4. Our motivation and problem setup are orthogonal to machine learning fairness. You commented: “drawing held-out tests and the different groups from the same distribution...” and “The application of the approach to faithful explainable AI (section 4.3) might exacerbate fairness...”

While we agree that ML fairness is important, it concerns a different aspect and is orthogonal to the main theme of this paper.

A Shapley-type data valuation method typically has two stages: 1. Design a utility function $U(\cdot)$; 2. Properly combine $U(\cdot)$ to yield an individual or group valuation measure.

Our study focuses on stage 2, where ‘faithful’ refers to robustness against the shell company attack, which provably compromises GSV-based data valuation.

We understand that your comments entail adjusting the prediction to reduce disparity among different subgroups. Designing the prediction method and evaluating its outcome both belong to stage 1 and eventually reflected in $U(\cdot)$. In contrast, we focus on the valuation faithfulness in stage 2 for any given $U(\cdot)$, not how to design $U(\cdot)$. Moreover, a data valuation method based on a fair utility function from stage 1 can still be prone to the shell company attack in stage 2, if it adopts the popular GSV approach there.

5. Clarification on experiment setup. You commented: “Both the experimental setups and the results are difficult to follow...” and “The authors mention the test set for just one experiment…”

Our experiments are designed to demonstrate specific contributions of our work: (i) identifying the shell company attack, (ii) developing a fast approximation algorithm for FGSV, and (iii) the robustness of our FGSV against shell company attack in two applications. Below, we clarify the objective and setup of each experiment:

• Sec 1 (B.1): Illustrating the shell company attack. We used a supervised learning example to motivate it.

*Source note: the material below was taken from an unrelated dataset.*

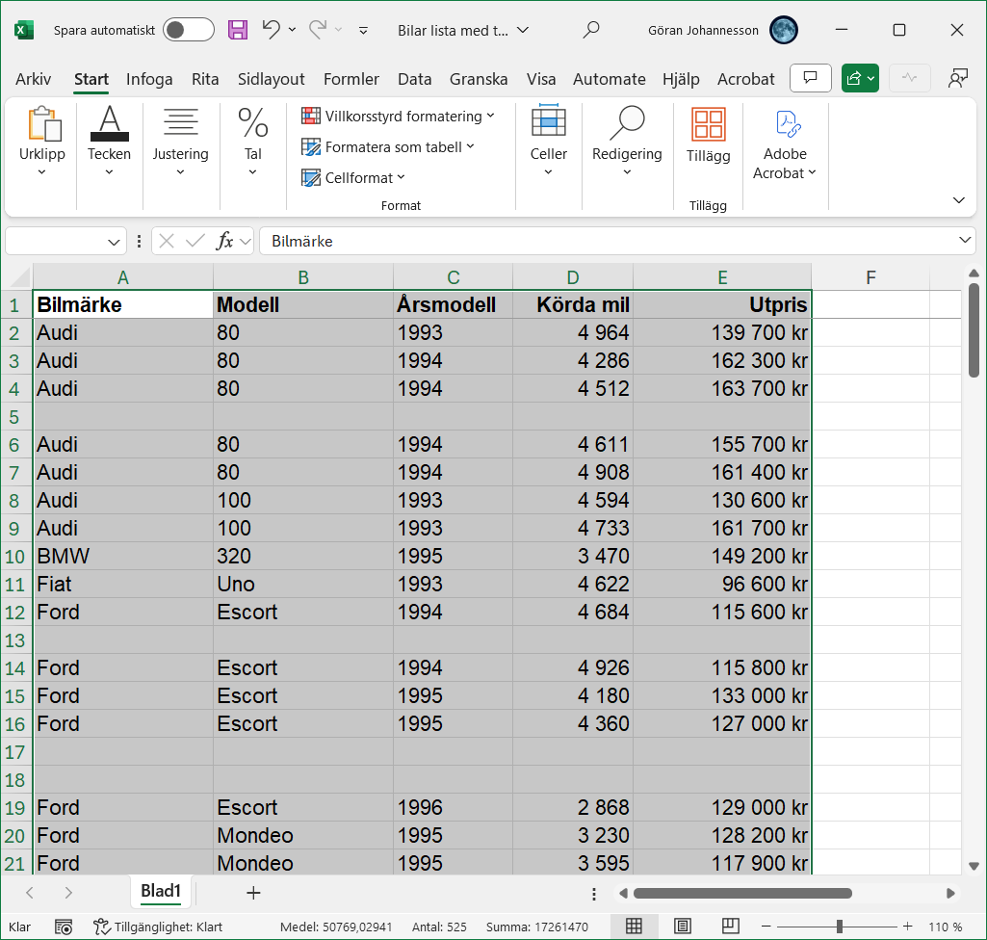Image resolution: width=987 pixels, height=940 pixels.
Task: Switch to Page Break Preview view
Action: point(731,927)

The utility function $U(S)$ is the accuracy of a model trained on $S$ evaluated on a held-out test set. Thus, this setup involves data splitting, as described in line 714.

• Sec 4.1 (B.2): Benchmarking the approximation algorithm. This experiment evaluates how efficiently and accurately Algorithm 1 approximates FGSV. Following [1], we used the Sum-of-Unanimity (SOU) game, where utility $U(S)$ is defined purely on index set $S$ and the exact Shapley value is analytically tractable. This is not a machine learning task and does not involve any dataset, therefore, test data, data splitting, or parameter $B$ are not applicable here. We set $\bar{s} = 10$, and partition the $n$ players evenly into four groups of size $n/4$.

• Sec 4.2 (B.3): First application to copyright attribution. This experiment evaluates FGSV’s robustness against the shell company attack in the context of copyright sharing for generative AI. The utility is defined as the log-likelihood of a given newly generated image after fine-tuning with subset $S$, so no held-out test set is needed in this setup.

• Sec 4.3 (B.4): Second application to explainable AI. The experiment evaluates whether FGSV maintains faithful data valuation in explainable AI. The goal is not to design a fair performance metric $U(S)$ as in ML fairness but to demonstrate the robustness against shell company attack in stage 2 for any given $U(S)$. This is a supervised learning setup, and the utility is defined as the test MSE. The splits of train/test data are described in line 859.

We will make these distinctions more explicitly in the revised version.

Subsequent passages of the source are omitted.